## start

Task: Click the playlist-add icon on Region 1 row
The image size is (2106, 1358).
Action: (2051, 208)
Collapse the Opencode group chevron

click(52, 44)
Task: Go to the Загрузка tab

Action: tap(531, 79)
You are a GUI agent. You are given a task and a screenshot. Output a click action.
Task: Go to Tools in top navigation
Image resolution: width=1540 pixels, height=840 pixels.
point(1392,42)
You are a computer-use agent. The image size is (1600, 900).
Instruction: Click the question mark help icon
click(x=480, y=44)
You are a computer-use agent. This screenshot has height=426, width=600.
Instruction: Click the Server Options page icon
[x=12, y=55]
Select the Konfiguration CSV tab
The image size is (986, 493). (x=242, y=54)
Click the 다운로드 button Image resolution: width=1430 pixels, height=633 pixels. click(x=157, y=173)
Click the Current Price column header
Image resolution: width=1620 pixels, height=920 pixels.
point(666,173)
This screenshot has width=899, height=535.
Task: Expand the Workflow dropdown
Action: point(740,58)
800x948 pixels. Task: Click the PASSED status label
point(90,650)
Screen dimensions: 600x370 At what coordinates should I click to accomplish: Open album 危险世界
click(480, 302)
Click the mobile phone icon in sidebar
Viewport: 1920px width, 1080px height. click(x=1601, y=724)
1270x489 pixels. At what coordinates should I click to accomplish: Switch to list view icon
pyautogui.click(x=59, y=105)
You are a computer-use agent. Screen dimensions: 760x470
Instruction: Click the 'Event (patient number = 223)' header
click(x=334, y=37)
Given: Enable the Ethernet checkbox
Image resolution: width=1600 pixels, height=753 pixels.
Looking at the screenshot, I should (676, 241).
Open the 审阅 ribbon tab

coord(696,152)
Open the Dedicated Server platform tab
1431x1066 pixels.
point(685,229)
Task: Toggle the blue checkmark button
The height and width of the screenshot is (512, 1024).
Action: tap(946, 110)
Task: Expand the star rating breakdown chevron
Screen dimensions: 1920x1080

## end

> **Exercise prompt**
Recast the stretch from the line containing "You are a computer-use agent. Screen" through the end of the entries, both ends included, as a JSON list of strings with one string per line and blank lines left out.

> **Response below**
[
  "You are a computer-use agent. Screen dimensions: 760x470",
  "Instruction: Click the 'Event (patient number = 223)' header",
  "click(x=334, y=37)",
  "Given: Enable the Ethernet checkbox",
  "Image resolution: width=1600 pixels, height=753 pixels.",
  "Looking at the screenshot, I should (676, 241).",
  "Open the 审阅 ribbon tab",
  "coord(696,152)",
  "Open the Dedicated Server platform tab",
  "1431x1066 pixels.",
  "point(685,229)",
  "Task: Toggle the blue checkmark button",
  "The height and width of the screenshot is (512, 1024).",
  "Action: tap(946, 110)",
  "Task: Expand the star rating breakdown chevron",
  "Screen dimensions: 1920x1080"
]